• **SUPPLIED RECORDS**:
========================

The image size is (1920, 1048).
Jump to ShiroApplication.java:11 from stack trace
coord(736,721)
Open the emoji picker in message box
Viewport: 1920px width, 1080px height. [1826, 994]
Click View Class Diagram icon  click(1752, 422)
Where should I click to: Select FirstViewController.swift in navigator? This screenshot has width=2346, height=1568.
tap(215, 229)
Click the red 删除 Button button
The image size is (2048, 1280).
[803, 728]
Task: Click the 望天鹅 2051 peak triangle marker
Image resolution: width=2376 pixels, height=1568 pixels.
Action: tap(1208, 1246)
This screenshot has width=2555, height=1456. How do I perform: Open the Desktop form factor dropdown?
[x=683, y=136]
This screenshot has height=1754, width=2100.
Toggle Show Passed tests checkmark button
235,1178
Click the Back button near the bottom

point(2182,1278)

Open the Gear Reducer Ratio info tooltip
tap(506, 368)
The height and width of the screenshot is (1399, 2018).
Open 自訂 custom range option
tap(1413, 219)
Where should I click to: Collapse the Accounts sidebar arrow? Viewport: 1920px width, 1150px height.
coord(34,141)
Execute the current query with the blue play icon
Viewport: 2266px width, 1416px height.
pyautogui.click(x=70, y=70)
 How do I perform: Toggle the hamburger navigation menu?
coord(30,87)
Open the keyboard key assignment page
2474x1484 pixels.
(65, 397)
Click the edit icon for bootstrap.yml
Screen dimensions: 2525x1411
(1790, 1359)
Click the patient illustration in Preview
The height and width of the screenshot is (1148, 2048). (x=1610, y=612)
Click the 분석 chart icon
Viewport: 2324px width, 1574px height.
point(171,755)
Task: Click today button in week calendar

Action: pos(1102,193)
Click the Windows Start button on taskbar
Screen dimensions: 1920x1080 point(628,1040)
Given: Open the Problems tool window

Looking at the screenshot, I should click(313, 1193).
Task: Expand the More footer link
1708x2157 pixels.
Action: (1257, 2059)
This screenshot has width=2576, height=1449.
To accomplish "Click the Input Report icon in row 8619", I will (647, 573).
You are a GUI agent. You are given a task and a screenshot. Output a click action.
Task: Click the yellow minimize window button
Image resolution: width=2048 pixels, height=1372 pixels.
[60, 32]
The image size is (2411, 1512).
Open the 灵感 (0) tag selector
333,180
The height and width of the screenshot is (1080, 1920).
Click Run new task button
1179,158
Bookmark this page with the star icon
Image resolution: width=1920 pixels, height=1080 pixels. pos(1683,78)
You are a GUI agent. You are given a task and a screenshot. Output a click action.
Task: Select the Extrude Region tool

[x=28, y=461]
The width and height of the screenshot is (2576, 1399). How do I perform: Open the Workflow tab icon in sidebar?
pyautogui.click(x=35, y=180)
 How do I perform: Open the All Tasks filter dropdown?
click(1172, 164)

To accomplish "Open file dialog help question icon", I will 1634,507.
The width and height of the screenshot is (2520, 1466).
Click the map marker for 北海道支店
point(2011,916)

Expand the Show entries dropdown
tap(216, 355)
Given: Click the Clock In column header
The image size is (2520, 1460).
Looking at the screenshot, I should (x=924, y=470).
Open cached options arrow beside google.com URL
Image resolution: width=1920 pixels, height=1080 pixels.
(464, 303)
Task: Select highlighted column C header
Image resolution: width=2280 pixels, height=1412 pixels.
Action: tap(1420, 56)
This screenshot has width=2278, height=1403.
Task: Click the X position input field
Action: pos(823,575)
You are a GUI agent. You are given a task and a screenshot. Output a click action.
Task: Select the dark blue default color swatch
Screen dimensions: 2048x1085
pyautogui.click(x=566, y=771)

========================

• **YOUR TASK**:
Retype every entry exactly as it stands.

• **OUTPUT FOR THIS EXERCISE**:
The image size is (1920, 1048).
Jump to ShiroApplication.java:11 from stack trace
coord(736,721)
Open the emoji picker in message box
Viewport: 1920px width, 1080px height. [1826, 994]
Click View Class Diagram icon  click(1752, 422)
Where should I click to: Select FirstViewController.swift in navigator? This screenshot has width=2346, height=1568.
tap(215, 229)
Click the red 删除 Button button
The image size is (2048, 1280).
[803, 728]
Task: Click the 望天鹅 2051 peak triangle marker
Image resolution: width=2376 pixels, height=1568 pixels.
Action: tap(1208, 1246)
This screenshot has width=2555, height=1456. How do I perform: Open the Desktop form factor dropdown?
[x=683, y=136]
This screenshot has height=1754, width=2100.
Toggle Show Passed tests checkmark button
235,1178
Click the Back button near the bottom

point(2182,1278)

Open the Gear Reducer Ratio info tooltip
tap(506, 368)
The height and width of the screenshot is (1399, 2018).
Open 自訂 custom range option
tap(1413, 219)
Where should I click to: Collapse the Accounts sidebar arrow? Viewport: 1920px width, 1150px height.
coord(34,141)
Execute the current query with the blue play icon
Viewport: 2266px width, 1416px height.
pyautogui.click(x=70, y=70)
 How do I perform: Toggle the hamburger navigation menu?
coord(30,87)
Open the keyboard key assignment page
2474x1484 pixels.
(65, 397)
Click the edit icon for bootstrap.yml
Screen dimensions: 2525x1411
(1790, 1359)
Click the patient illustration in Preview
The height and width of the screenshot is (1148, 2048). (x=1610, y=612)
Click the 분석 chart icon
Viewport: 2324px width, 1574px height.
point(171,755)
Task: Click today button in week calendar

Action: pos(1102,193)
Click the Windows Start button on taskbar
Screen dimensions: 1920x1080 point(628,1040)
Given: Open the Problems tool window

Looking at the screenshot, I should click(313, 1193).
Task: Expand the More footer link
1708x2157 pixels.
Action: (1257, 2059)
This screenshot has width=2576, height=1449.
To accomplish "Click the Input Report icon in row 8619", I will (647, 573).
You are a GUI agent. You are given a task and a screenshot. Output a click action.
Task: Click the yellow minimize window button
Image resolution: width=2048 pixels, height=1372 pixels.
[60, 32]
The image size is (2411, 1512).
Open the 灵感 (0) tag selector
333,180
The height and width of the screenshot is (1080, 1920).
Click Run new task button
1179,158
Bookmark this page with the star icon
Image resolution: width=1920 pixels, height=1080 pixels. pos(1683,78)
You are a GUI agent. You are given a task and a screenshot. Output a click action.
Task: Select the Extrude Region tool

[x=28, y=461]
The width and height of the screenshot is (2576, 1399). How do I perform: Open the Workflow tab icon in sidebar?
pyautogui.click(x=35, y=180)
 How do I perform: Open the All Tasks filter dropdown?
click(1172, 164)

To accomplish "Open file dialog help question icon", I will 1634,507.
The width and height of the screenshot is (2520, 1466).
Click the map marker for 北海道支店
point(2011,916)

Expand the Show entries dropdown
tap(216, 355)
Given: Click the Clock In column header
The image size is (2520, 1460).
Looking at the screenshot, I should (x=924, y=470).
Open cached options arrow beside google.com URL
Image resolution: width=1920 pixels, height=1080 pixels.
(464, 303)
Task: Select highlighted column C header
Image resolution: width=2280 pixels, height=1412 pixels.
Action: tap(1420, 56)
This screenshot has width=2278, height=1403.
Task: Click the X position input field
Action: pos(823,575)
You are a GUI agent. You are given a task and a screenshot. Output a click action.
Task: Select the dark blue default color swatch
Screen dimensions: 2048x1085
pyautogui.click(x=566, y=771)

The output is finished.